▶ _Data for this exercise_
▼▼▼

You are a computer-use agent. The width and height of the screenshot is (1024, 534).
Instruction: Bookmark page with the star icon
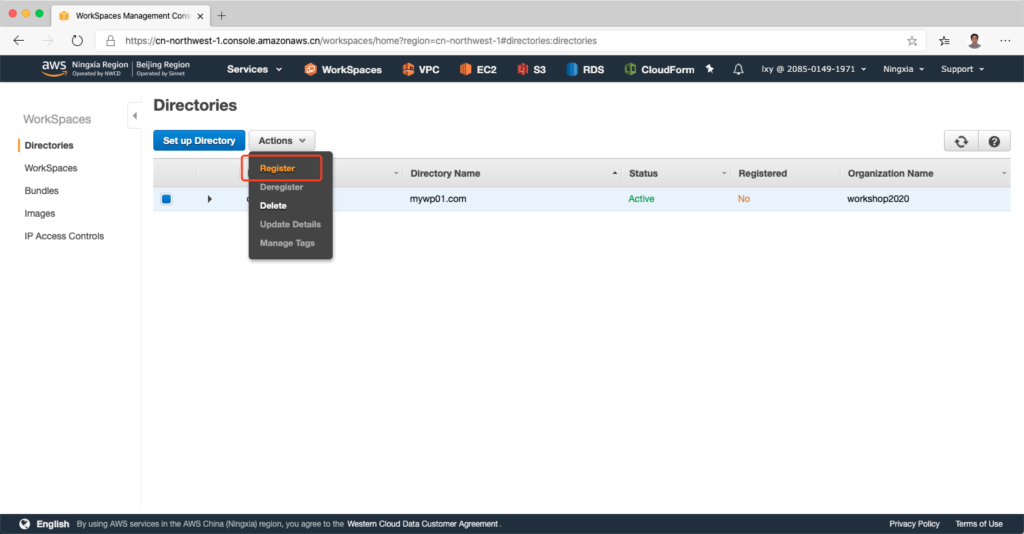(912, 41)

▲▲▲
▼▼▼

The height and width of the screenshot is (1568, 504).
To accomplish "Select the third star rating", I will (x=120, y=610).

▲▲▲

▶ _What is needed_
From the entries above, copy every line containing the word "screenshot".

▶ _Written solution_
You are a computer-use agent. The width and height of the screenshot is (1024, 534).
The height and width of the screenshot is (1568, 504).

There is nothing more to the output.